One of the first glowing reviews for the 33rd Street Bistro in 1996 headlined that the restaurant had “Standing Room Only” because it had become such an instant success. We loved the headline, and it became the acronym for the company.
SRO, Inc. Executive Chef and President
Executive Chef Fred Haines career in the food industry began as a busboy in 1973. After high school, Fred moved to Lake Tahoe and began his work in the back of the restaurant as a cook for Victoria Station. He quickly became the lead cook. In 1983, he went to work for the T.G.I. Friday’s Corporation as a kitchen manager. Fred spent the next 12 years working in award-winning restaurants that included Horatio’s, Scott’s Bar and Grill, Cal’s at John’s Landing, and the Sweetbriar Inn before deciding to open his own restaurant, the 33rd Street Bistro.
Since the successful opening of the 33rd Street Bistro, Executive Chef Haines has taken it upon himself to become a better chef and has trained with the world’s best. He has worked with the French Laundry’s Thomas Keller, Chef Mark Miller, Chef Katharine Bandel of Chez Panisse, Chef Jon Lovie Pardon of Napa Restaurant Las Vegas and Chef Daniel Boulud of Daniel’s in New York. Fred continually seeks to further his education and reputation as one of the area’s premier chefs. SRO, Inc.’s Executive Chef and President believes his personal commitment to growth and excellence is evidenced in the continuing improvement of food quality, presentation and price value in all SRO restaurants.
Fred oversees all back-of-house operations, including but not limited to: menu creation/presentation, selection of vendors, budgetary challenges, chef/management hiring and training and front-of-house service needs.
SRO, Inc. General Manager and Vice-President
Matt Haines’ work history includes a six-year stint as a supervisor with UPS in which he developed the ability to manage his employees. Matt incorporated the fair and reasonable style of management he learned at UPS into the SRO, Inc. philosophy. He believes that employee accountability eventually rewards the company with staff members that claim “ownership” of their jobs, not as individuals, but as a team.

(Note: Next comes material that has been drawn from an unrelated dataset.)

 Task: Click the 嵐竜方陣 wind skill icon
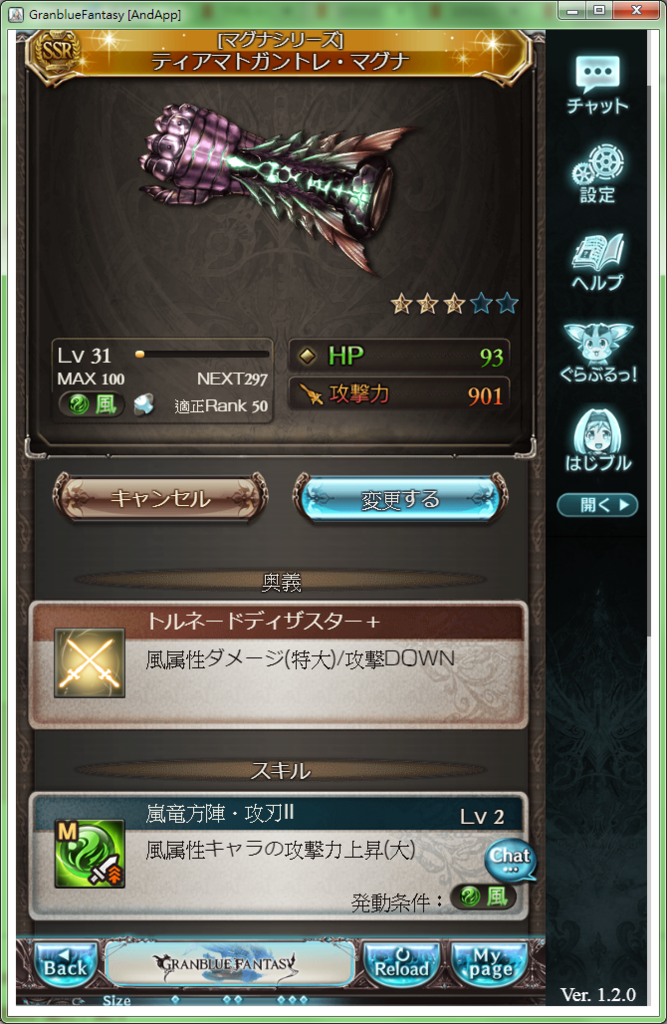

Matt spent six years in Real Estate, and was doing so when he and his brother decided to open the 33rd Street Bistro in 1995. Matt quickly came on board to become acting General Manager of the restaurant, and soon thereafter set aside Real Estate to become 100% involved in the creation and dream of not only the 33rd Street Bistro but also of SRO, Inc. Matt now oversees all front-of-house operations including but not limited to: preparation of annual budgets, managerial staffing/training, on-the-floor issues.